Last Updated: [June 1 2023]
Please read these Terms of Use (the “Terms”) and our Privacy Policy (“Privacy Policy”) carefully
because they govern your use of the website located at https://defient.co/ and the content and
functionalities accessible via the Site (collectively, the “Site”) offered by Defi Entertainment, Inc.
(“Defient”), a Delaware corporation.
IMPORTANT NOTICE REGARDING ARBITRATION: WHEN YOU AGREE TO THESE TERMS YOU ARE
AGREEING (WITH LIMITED EXCEPTION) TO RESOLVE ANY DISPUTE BETWEEN YOU AND DEFIENT
THROUGH BINDING, INDIVIDUAL ARBITRATION RATHER THAN IN COURT. PLEASE REVIEW CAREFULLY
SECTION 14 “DISPUTE RESOLUTION” BELOW FOR DETAILS REGARDING ARBITRATION. HOWEVER, IF
YOU ARE A RESIDENT OF A JURISDICTION WHERE APPLICABLE LAW PROHIBITS ARBITRATION OF
DISPUTES, THE AGREEMENT TO ARBITRATE IN SECTION 14 WILL NOT APPLY TO YOU BUT THE
PROVISIONS OF SECTION 13 (GOVERNING LAW) WILL APPLY INSTEAD.
1. Agreement to Terms. By using our Site, you agree to be bound by these Terms. If you don’t agree to
be bound by these Terms, do not use the Site.
2. Privacy Policy. Please review our Privacy Policy, which also governs your use of the Site, for information on how we collect, use and share your information.
3. Changes to these Terms or the Site. We may update the Terms from time to time at our sole
discretion. If we do, we’ll let you know by posting the updated Terms on the Site. It’s important that you
review the Terms whenever we update them or you use the Site. If you continue to use the Site after
we have posted updated Terms it means that you accept and agree to the changes. If you don’t agree
to be bound by the changes, you may not use the Site anymore. We may change or discontinue all or
any part of the Site, at any time and without notice, at our sole discretion.
4. Who May Use the Site? You may use the Site only if you are 18 years or older and capable
of forming a binding contract with Defient, and not otherwise barred from using the Site under applicable
law.
5. Feedback. We value your feedback on the Site, but please don’t send us suggestions for
improvements, creative ideas, designs, pitch portfolios or other materials (collectively “Unsolicited
Ideas”). This policy is aimed at avoiding potential disputes or misunderstandings when our Site might
seem similar to Unsolicited Ideas that people submit. We may currently be developing, have developed
or in the future will develop ideas or materials internally or receive ideas or materials from other
parties that may be similar to Unsolicited Ideas. If you ignore this policy and send us your Unsolicited
Ideas anyway, you grant us a non-exclusive, worldwide, perpetual, irrevocable, fully-paid, royalty-free,
sub-licensable and transferable license under any and all intellectual property or other rights that you
own or control to use, copy, modify, create derivative works based upon, make, have made, sell, offer
for sale, import and otherwise exploit in any manner or medium whatsoever known now or in the
future your Unsolicited Ideas for any purpose, without compensation to you.

> **Given instruction**
Give the title of each numbered section that the Terms of Use excerpt begins, in order.

> **Dataset entries**

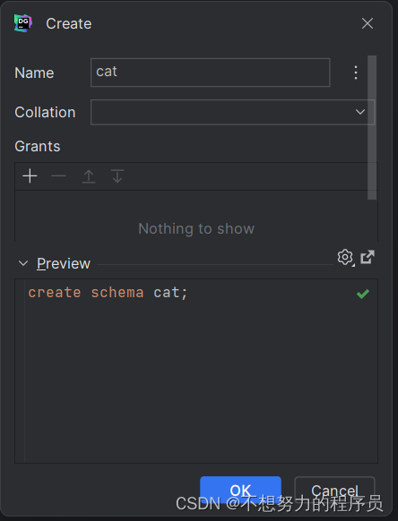Viewport: 398px width, 521px height.
Task: Click inside the Collation combo box
Action: coord(232,112)
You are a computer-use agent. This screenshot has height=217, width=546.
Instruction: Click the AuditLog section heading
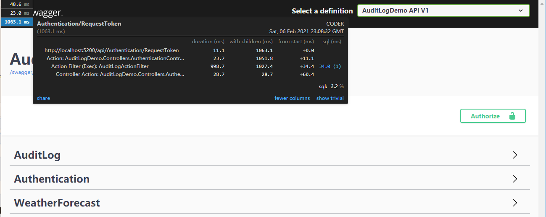click(37, 155)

> **Task response**
1. Agreement to Terms
2. Privacy Policy
3. Changes to these Terms or the Site
4. Who May Use the Site?
5. Feedback